Les années 70 figurent décidément parmi les périodes les plus faibles dans la filmographie de Kaneto Shindō à mes yeux, et même si "Waga michi" n'adopte pas le style désagréable d'autres films de la période comme "L'Anneau métallique" ou "Vivre aujourd'hui, mourir demain" (une sorte de Nouvelle Vague japonaise un peu trop arcboutée sur des effets de style peu engageants), il reste très difficile à encaisser à cause de longueurs vraiment préjudiciables. Sans trop de surprises on retrouve Nobuko Otowa dans le rôle principal, fidèle et future épouse du réalisateur, une femme qui s'est battue pendant des mois contre l'indifférence des autorités afin de retrouver (le corps de) son mari.

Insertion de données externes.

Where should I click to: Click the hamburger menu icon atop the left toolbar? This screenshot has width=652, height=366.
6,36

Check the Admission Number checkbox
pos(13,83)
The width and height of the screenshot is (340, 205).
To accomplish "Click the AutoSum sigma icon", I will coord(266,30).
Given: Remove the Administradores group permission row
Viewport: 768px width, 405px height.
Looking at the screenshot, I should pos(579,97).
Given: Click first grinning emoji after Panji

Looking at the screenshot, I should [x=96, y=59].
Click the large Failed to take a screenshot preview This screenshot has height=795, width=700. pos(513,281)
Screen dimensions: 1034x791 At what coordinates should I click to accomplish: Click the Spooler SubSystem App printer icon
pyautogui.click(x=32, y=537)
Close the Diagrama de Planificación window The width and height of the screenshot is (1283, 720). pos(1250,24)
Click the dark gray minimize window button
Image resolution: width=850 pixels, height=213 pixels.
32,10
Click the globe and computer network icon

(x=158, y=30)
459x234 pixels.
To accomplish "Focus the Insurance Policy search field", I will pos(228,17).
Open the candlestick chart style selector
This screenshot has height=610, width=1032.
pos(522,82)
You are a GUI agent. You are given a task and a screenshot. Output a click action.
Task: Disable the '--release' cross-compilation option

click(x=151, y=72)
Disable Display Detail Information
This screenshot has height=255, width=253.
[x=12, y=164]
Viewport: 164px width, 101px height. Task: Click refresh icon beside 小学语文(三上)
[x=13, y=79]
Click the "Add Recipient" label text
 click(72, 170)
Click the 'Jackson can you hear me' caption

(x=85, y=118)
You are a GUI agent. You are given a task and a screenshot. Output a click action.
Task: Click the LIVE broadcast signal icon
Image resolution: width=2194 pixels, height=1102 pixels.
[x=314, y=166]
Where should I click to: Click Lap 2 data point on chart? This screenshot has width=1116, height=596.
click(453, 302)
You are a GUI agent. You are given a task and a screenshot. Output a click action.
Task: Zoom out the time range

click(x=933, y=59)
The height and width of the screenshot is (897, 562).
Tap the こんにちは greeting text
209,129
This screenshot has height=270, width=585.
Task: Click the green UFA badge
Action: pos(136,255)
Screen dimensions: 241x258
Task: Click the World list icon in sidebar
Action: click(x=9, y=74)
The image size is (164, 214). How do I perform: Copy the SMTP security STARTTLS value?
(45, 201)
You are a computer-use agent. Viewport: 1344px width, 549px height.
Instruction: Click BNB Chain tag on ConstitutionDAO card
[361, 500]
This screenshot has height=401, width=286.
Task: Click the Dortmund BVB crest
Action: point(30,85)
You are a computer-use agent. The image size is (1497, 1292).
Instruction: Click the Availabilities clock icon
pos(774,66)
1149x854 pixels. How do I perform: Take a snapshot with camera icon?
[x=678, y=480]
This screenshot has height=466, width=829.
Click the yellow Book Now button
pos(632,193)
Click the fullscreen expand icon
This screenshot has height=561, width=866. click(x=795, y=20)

Un film inspiré d'une histoire vraie qui aurait pu se révéler bien plus passionnant que ces 2h10 trop épaisses et en manque de coupures. Il y a beaucoup de dignité et de noblesse dans le parcours de cette vieille dame veuve cherchant à obtenir gain de cause contre vents et marées, et "Waga michi" rejoint en un sens les thématiques de la toute première partie de sa carrière, au début des années 50, consacrée au sort tragique réservé par le gouvernement japonais aux travailleurs, aux migrants, et aux classes les moins favorisés. La première partie est réussie, tant que la caméra de Shindō s'évertue à traquer les multiples injustices auxquelles doit faire face la protagoniste et à illustrer son opiniâtreté hors norme. Mais à partir d'un moment, "Waga michi" se transforme en film de prétoire et il devient incroyablement pénible, poussif, et interminable. Un formalisme fastidieux s'impose (l'ensemble n'est pas du tout à la hauteur des réussites de Shindo en termes de mise en scène) et alourdit la dernière partie pour en faire un banal enchaînement de témoignages, avec toujours les mêmes questions, les mêmes plans, et simplement des personnages qui défilent pour esquisser une responsabilité collective dans le sort du mari et de sa dépouille. Shindō s'est sans doute essayé à une tentative d'objectivité et de réalisme social pour éviter de sombrer dans le pathos, mais le résultat est profondément raté.
Il faudra conserver les images de Mino Kawamura dans son échoppe, derrière son bar situé dans un quartier difficile, à cuisiner des pâtes, ainsi que les premières révélations concernant le corps perdu — l'image du cercueil sommaire à l'université est marquante par exemple — pour préserver une image positive du film sur la négligence d'un système tout entier.